ARKHANGELSK, June 13. /TASS/. A park with full-size sculptures of ancient animals opened on June 10 in Kotlas, the Arkhangelsk region. Right at that place, in the late 19th century, a geologist and paleontologist Vladimir Amalitsky discovered a huge burial place of animals, which lived during the Permian period - it was the first discovery of this kind in Russia. The animals were much older than well-known dinosaurs. This discovery was the beginning of Russian paleontology. Dvinopark (River Dvina + park), where the sculptures of Severodvinsk ancestors of mammals are located, was created to mark the 100th anniversary of the city of Kotlas.
The sculptures are in the open air, on the park’s embankment. The figures of concrete have strong metal skeletons. "They are painted, we have imitated wool. The figures are made according to drawings by paleontologists and according to the found skeletons," - the author, Andrei Slibo, said.
The creatures that lived in the Permian period in the area, where the Northern Dvina flows now, were very different. Some were of four meters, others only about two meters, and some were slightly bigger than a dog, the sculptor said. The figures are very solid, he added.

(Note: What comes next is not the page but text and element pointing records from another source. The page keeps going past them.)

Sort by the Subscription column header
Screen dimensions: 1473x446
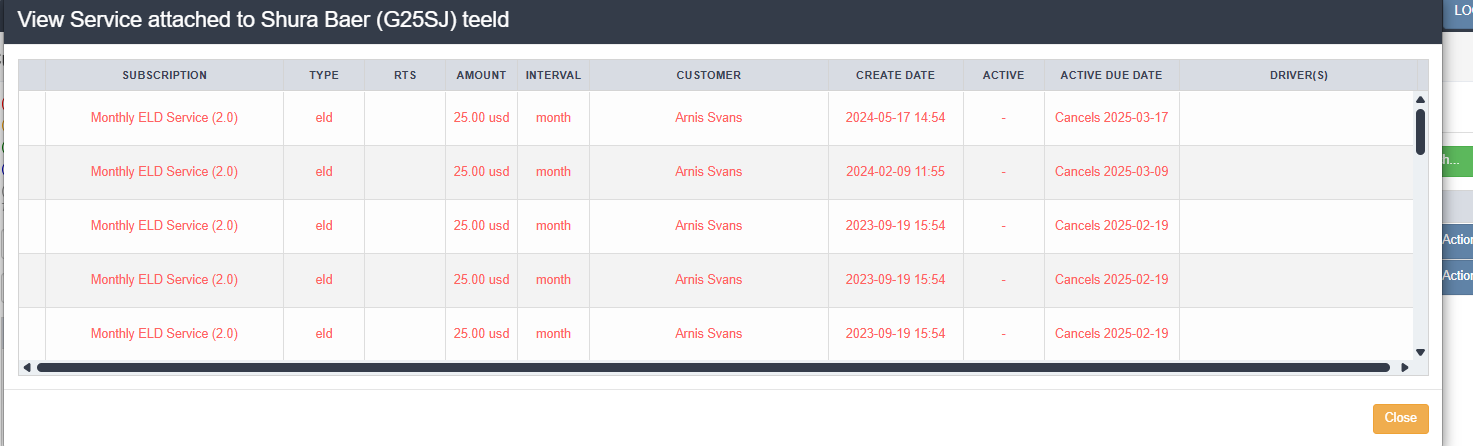click(165, 75)
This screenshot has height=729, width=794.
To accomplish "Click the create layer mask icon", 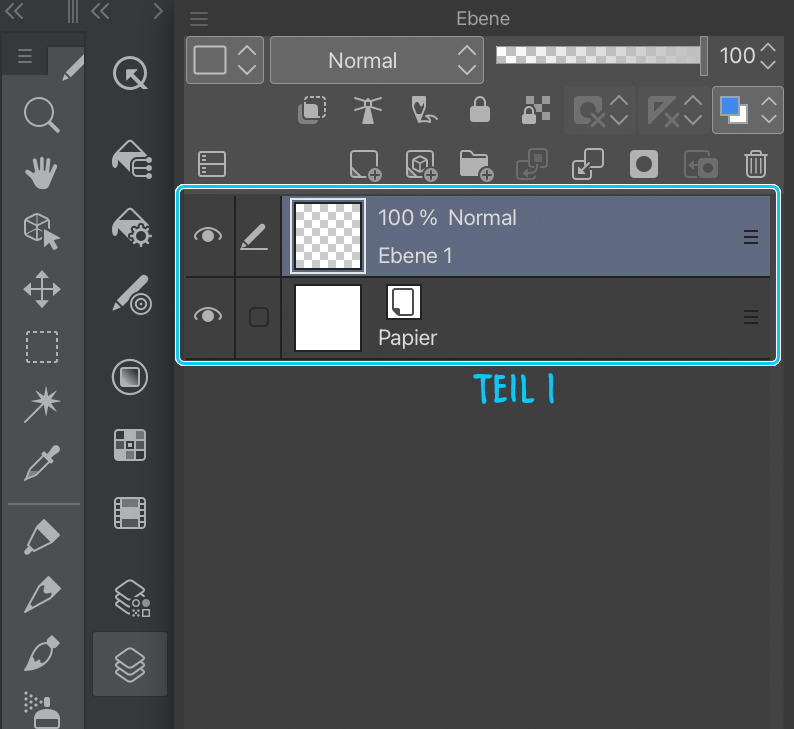I will [642, 164].
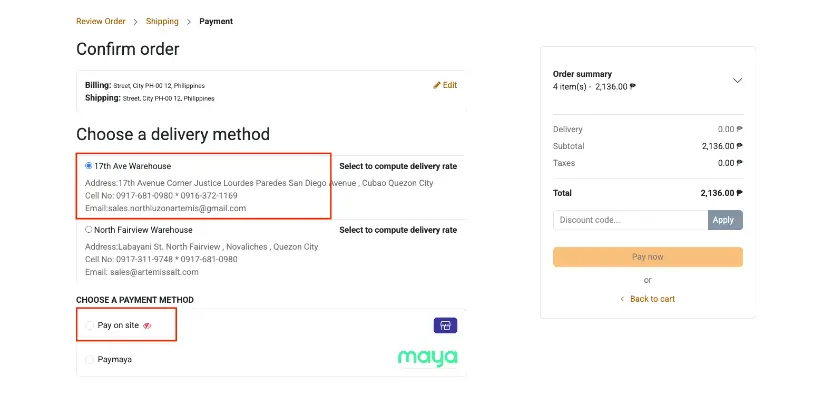The width and height of the screenshot is (832, 406).
Task: Click the left arrow beside Back to cart
Action: pos(622,299)
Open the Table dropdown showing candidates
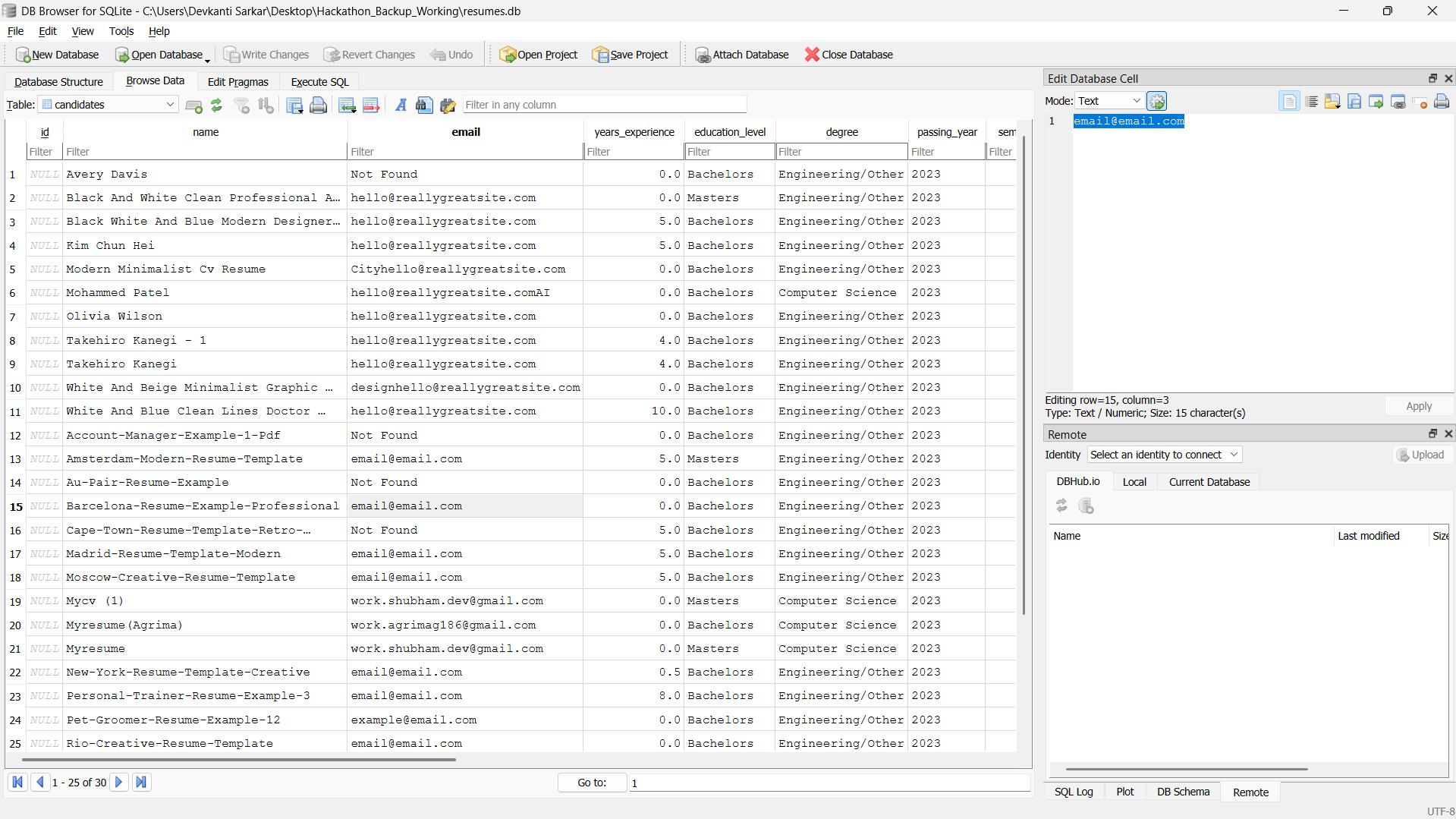1456x819 pixels. click(109, 105)
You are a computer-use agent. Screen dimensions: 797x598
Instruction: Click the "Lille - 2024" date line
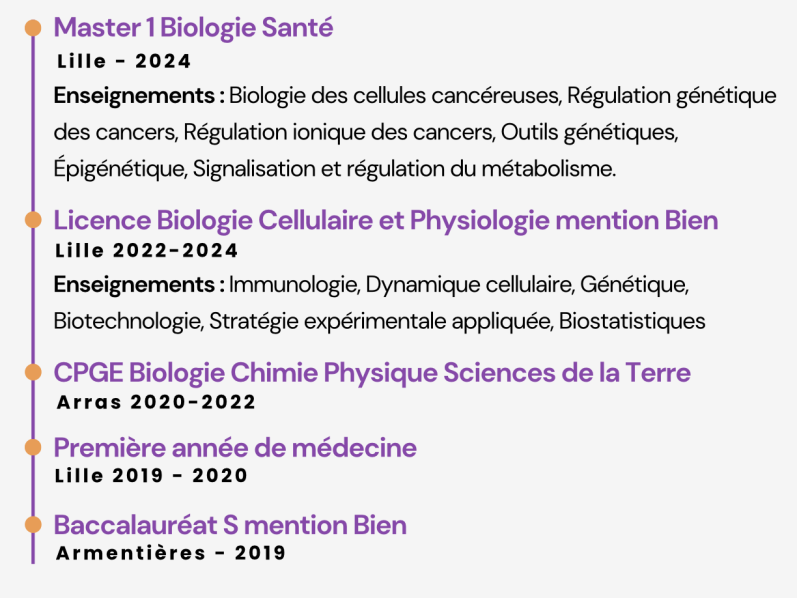tap(124, 62)
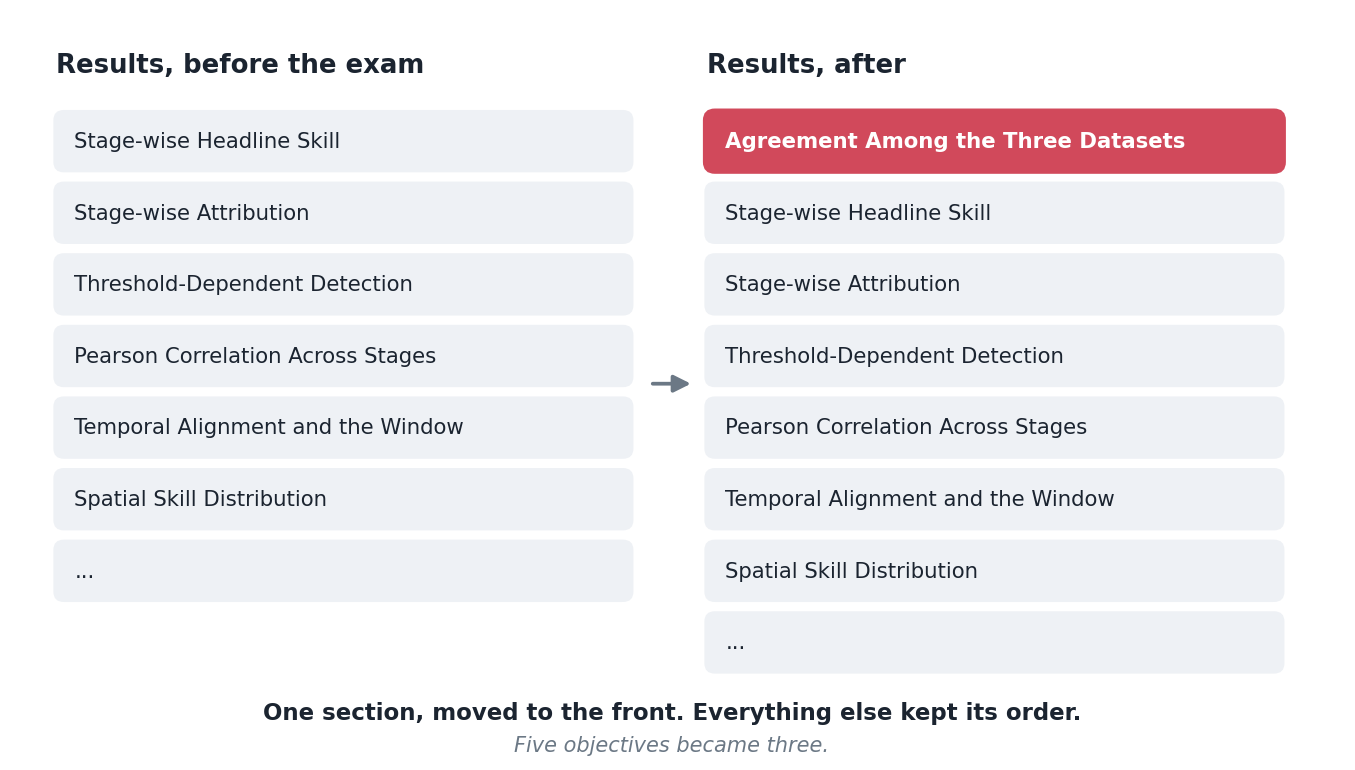Click the bold caption about one section moved
This screenshot has width=1355, height=770.
[x=672, y=713]
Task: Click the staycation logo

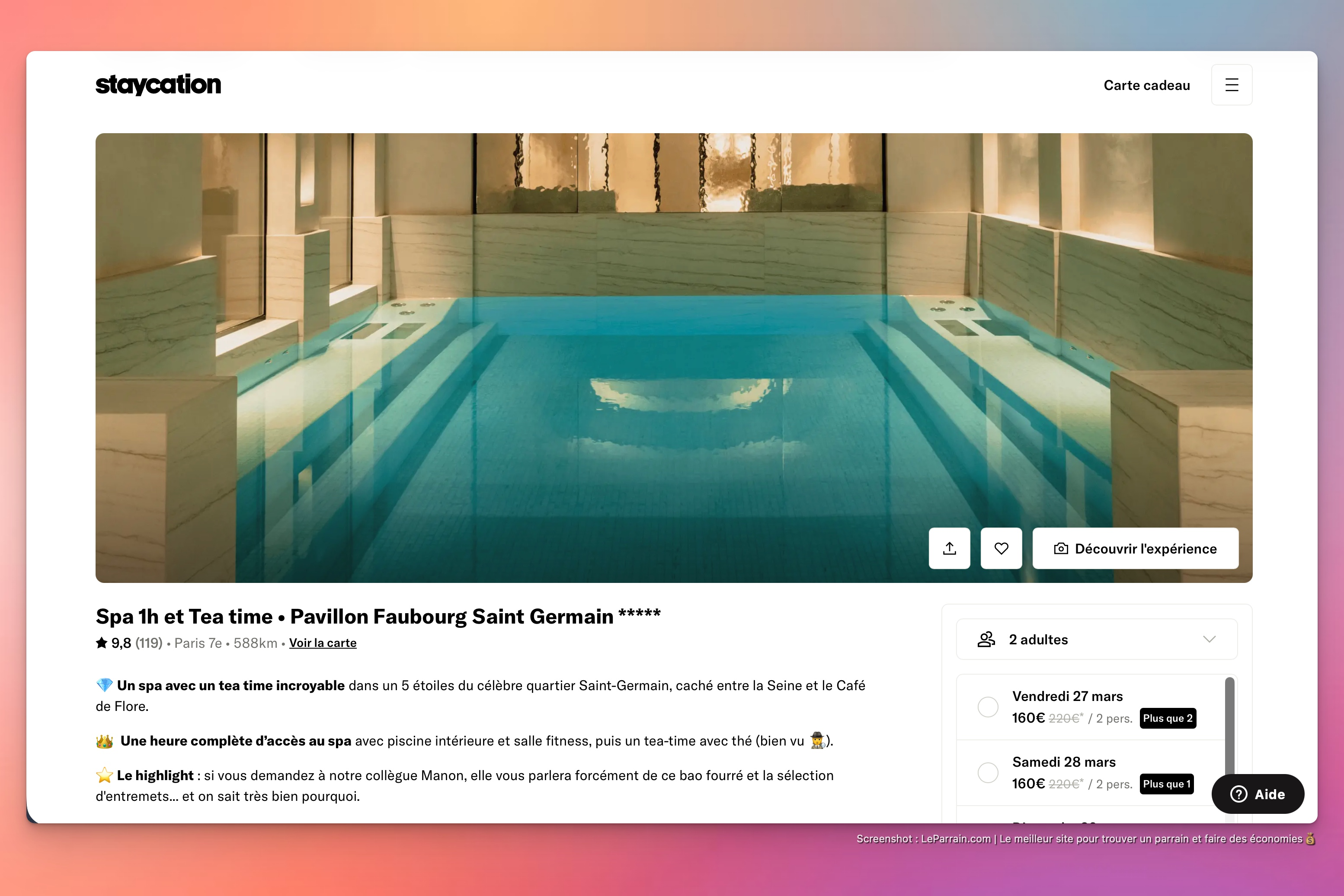Action: click(x=158, y=85)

A leading researcher, head of the paleogerpethology laboratory at the Borisyak Paleontological Institute of the Russian Academy of Sciences, Andrei Sennikov, in an interview with TASS stressed those creatures are not all like the familiar dinosaurs, but quite different animals, and they are way more ancient. The creatures, found near Kotlas, lived in the Permian period (the last period of the Paleozoic Era) - that is more than 200 million years ago. Much earlier than the time of dinosaurs.
"Dinosaurs are an episode in the life of the Earth, a long one of course, but still an episode. Permian animals are our distant relatives, who are closer to us than dinosaurs. Dinosaurs are distant relatives of birds," the scientist explained.
In 1898, near Kotlas, on the bank of the Northern Dvina River, geologist Vladimir Amalitsky discovered a huge burial of animal-like lizards, many of which were unknown to the science. To some of them the geologists gave names of the place where they were found. "Dvina is a therapsid, therapsids are close to mammals. Therapsids can be said to be our ancestor in some generation," explained a paleo-animalist, Andrei Skvortsov, of the Vyatka paleontological museum. "Dinosaurs are amphibian, Kotlassiya is amphibian, though close to reptiles."
A classic therapsid is inostrantseviya, which was called so in memory of a Russian geologist, the Arctic explorer, Alexander Inostrantsev. "It was a saber-toothed animal, a predator, which could reach four and a half meters in size," the researcher said. It may be compared with the largest modern land-based predator - a polar bear. But large inostrantseviyas were 1.5-2 times bigger, he said.
The findings near Kotlas gave birth to the Russian paleontology, the scientist said. "This means systematic excavation, detailed study and description, reconstruction of the animals’ living conditions." Those excavations opened the modern stage of paleontology in Russia. "Amalitsky was a pioneer, ahead of many foreign colleagues," the scientist continued. "His Severodvinsk gallery became the core of our collection (The Paleontological Institute named after Borisyak in Moscow - TASS)".
Natalia Nikolaeva of Kotlas’ Local History Museum told TASS - over ten years Amalitsky discovered 20 complete skeletons of animals and a huge number of bones. "Two railway cars took them to Kotlas and further on to Warsaw," she said. The collection’s studies continue. Nowadays, the objects are kept in Moscow.
Further excavations should continue near Kotlas, the scientist said. Scientific tourism to the region is also promising. "We (Russia - TASS) are rich in Permian-Triassic discoveries, these animals are not as huge as dinosaurs, but they are extremely important for the science, for understanding of evolution processes," he said. In his opinion, dinosaurs, due to, probably, their size, are simply "more promoted." The paleontologist agrees with his colleague.
"Those are imbalances, which give a one-sided perception of life on the Earth," he said.
A large exposition at Kotlas’ Local History Museum is devoted to therapsids. It offers interactive elements, which attract many children, who may see stones, in which remains of ancient animals can be found. Children are invited to a game of digging and making descriptions of their findings.
Figures of the Permian inhabitants, erected on the embankment in Kotlas, would become exhibits for educational programs in the open air, the museum’s representative said. "We shall have special programs by autumn, and besides, on the shore there are many stones with remains - we shall use them, too," she added.